Pretext: Heteronyms

  1. Pretext: Heteronyms - Press release
  2. Fernando Pessoa: The Man Who Never Was

Stephen Carter, Andrea Fisher, Pamela Golden, John Goto, John Hyatt, Janis Jeffries, Peter Kennard, Joan Key, Jiri Kratochvil, Rosa Lee, Avis Newman, Roxane Permar, Anne Tallentire, John Seth, Amikam Toren, Suzanne Treister, Caterina Sabam, Yuko Shiraishi, John Stezaker, Richard Wentworth and Anonymous

5 November – 10 December 1995

Rear Window, Clink Street Studios, 1 Clink Street, London SE1

The idea for the exhibition Pretext: Heteronyms was inspired by the plural identities or heteronyms invented by the modernist Portuguese poet, Fernando Pessoa (1888-1935). The heteronyms represented Pessoa’s coterie of fictional avant-garde writers, characters that would form part of a complex inter-textual narrative.
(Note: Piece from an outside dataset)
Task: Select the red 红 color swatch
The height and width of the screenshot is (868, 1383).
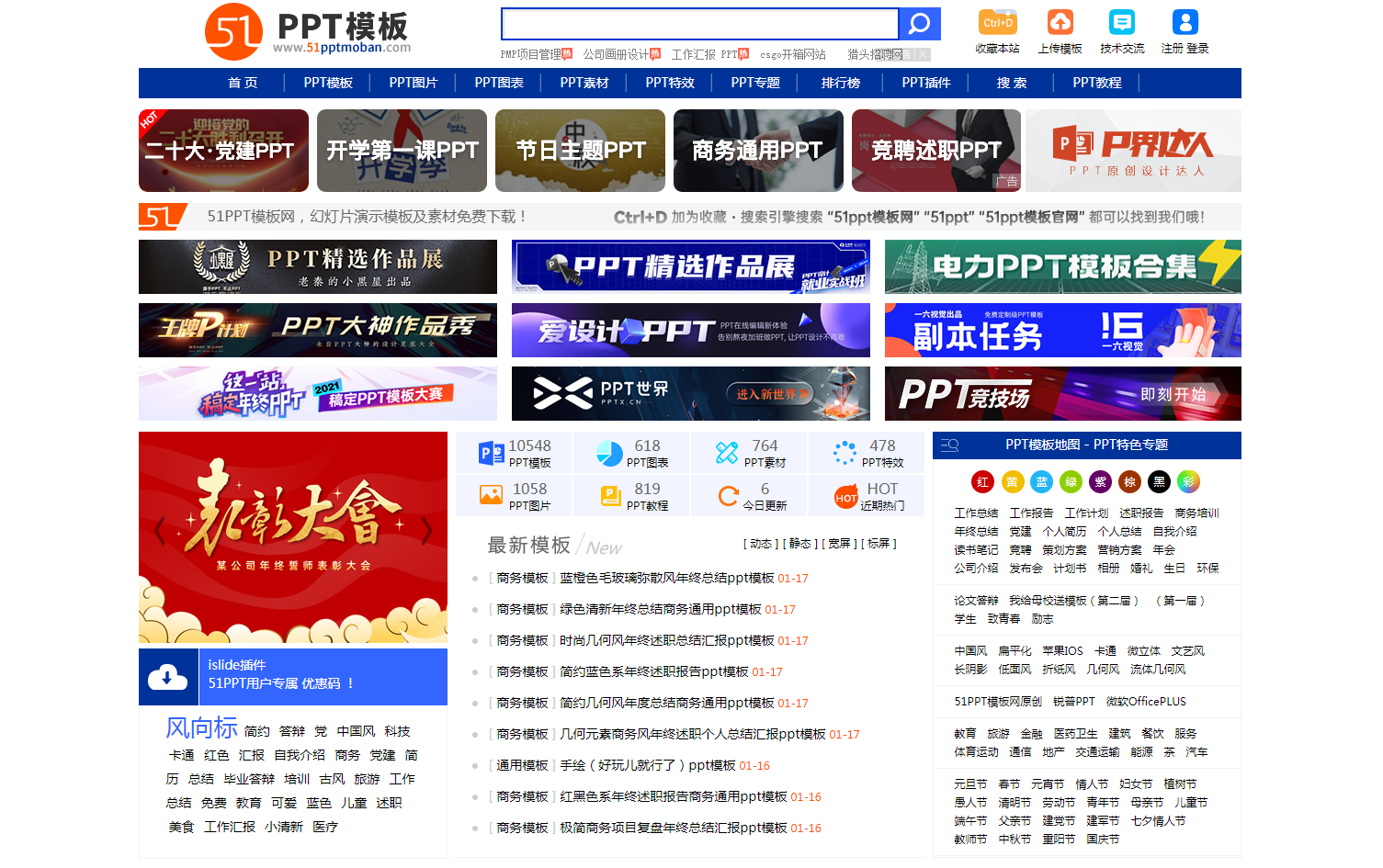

In Pretext: Heteronyms, 21 contemporary artists have embarked upon a Pessoan adventure by creating original art works through the inventions of their own heteronyms. Their tactics have prompted some to change their nationality, others their language, age or even their gender. Such transfigurations have offered the artists a space for renewal to rediscover themselves in their potential obliteration.

At a time when so much art curatorship emphasises pathology and negation, this exhibition is unusual in its conviction that experiments with artistic identity can still yield bold discovery, Artists daring enough to participate have expanded the frontiers of the heteronymic project into regions of uncertainty beyond the traditional assumptions of the Self and Other. The familiar protocols of Curatorship have been abandoned, biography questioned and reinvented and authenticity re-described.

Heteronyms: A.A.A., R. L. Aret, Joseph Luke Nathaniel Baldwin, Vokh Biely (Oleg Kalatozov), Rosalind Brodsky, Mary-Anne Clay, Echolalia, Joanne Felix, Tessi Grabenstein, Red Herring, Prof. Frederico Ieri, Josef, Kaden Rae Mee, Nikolai Panov or Boris Molchanov, Juan Pesadilla, Josef Schuster, Dan Stone, Reinhard Villanous and Gerry Windrim.

Exhibition curated by Juliet Steyn (Rear Window), and Richard Appignanesi.

An illustrated catalogue is available. It includes an introduction by Juliet Steyn and essays by Richard Appignanesi and Stella Santacatterina.